* READING PASSAGE

Publisher: Feiwel and Friends; 143 pages

7 comments:

Anonymous said...

This book was so wonderful I wrote the author a fan letter:
Hi James Preller -
I'll never be able to drive by or ride my bike past a baseball diamond with a team practicing or playing and not think about Sam and Branden and Dylan and Mike...
Thanks for a fine and simple story -- I am a children's librarian and I have read children's books to children for almost 40 years. I blog about children's books at Anokaberry. I posted Six Innings just now and added a link to your website as well. I loved your book. I loved Uncle Jimmy and Carter -- "Carter stared at the photo, absorbing every detail. To him, it confirmed everything he had ever suspected. The world was not fair. Not even baseball." I marked many passages with post-its -- It is a library book, after all... I loved the note in the Acknowledgements -- "Much of the first draft of this book was written by hand in a spiral notebook in the Bethlehem Public Library in Delmar, New York..." I write a fan letter to an author every now and again. I do it to connect and to thank you for writing respectfully and finely for our young people. And to let you know that your story moved and inspired me. The fineness of your writing was perfection in this little book.

* SET OF TASKS
a. Repeat the passage from the comment, from "This book was so" up to and including "Dylan and Mike...".
b. In the comment, for how long has the writer been reading children's books to children?

* PROVIDED MATERIAL

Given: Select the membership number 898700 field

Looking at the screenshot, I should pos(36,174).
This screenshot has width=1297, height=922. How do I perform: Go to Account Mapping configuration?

* EXPECTED RESPONSES
a.
This book was so wonderful I wrote the author a fan letter:
Hi James Preller -
I'll never be able to drive by or ride my bike past a baseball diamond with a team practicing or playing and not think about Sam and Branden and Dylan and Mike...

b. Almost 40 years.